The business address of Trading Fund OS and Partners OS is PO Box 309 Ugland House, Grand Cayman, KY1-1104, Cayman Islands.
(c) The
principal business of each of BVF, BVF2, and Trading Fund OS is investing in securities. The principal business of Partners OS
is serving as the general partner of Trading Fund OS. The principal business of Partners is serving as the general partner of each
of BVF and BVF2, the investment manager of Trading Fund OS, the sole member of Partners OS, and the investment manager of the Partners
Managed Account. The principal business of BVF Inc. is serving as the general partner of Partners. The principal business of Mr.

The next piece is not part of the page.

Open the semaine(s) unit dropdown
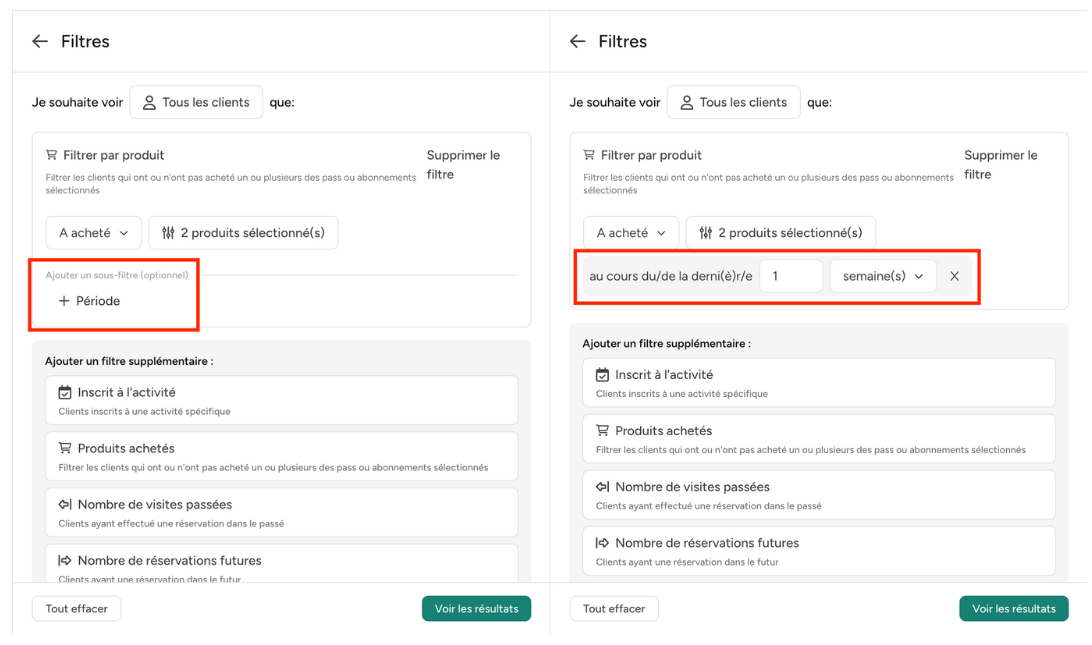Screen dimensions: 1092x645 [x=882, y=276]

Lampert is serving as the sole officer and director of BVF Inc.
(d) No
Reporting Person has, during the last five years, been convicted in a criminal proceeding (excluding traffic violations or similar
misdemeanors).
(e) No
Reporting Person has, during the last five years, been party to a civil proceeding of a judicial or administrative body of competent
jurisdiction and as a result of such proceeding was or is subject to a judgment, decree or final order enjoining future violations
of, or prohibiting or mandating activities subject to, federal or state securities laws or finding any violation with respect to
such laws.
(f) Mr.
Lampert is a citizen of the United States of America.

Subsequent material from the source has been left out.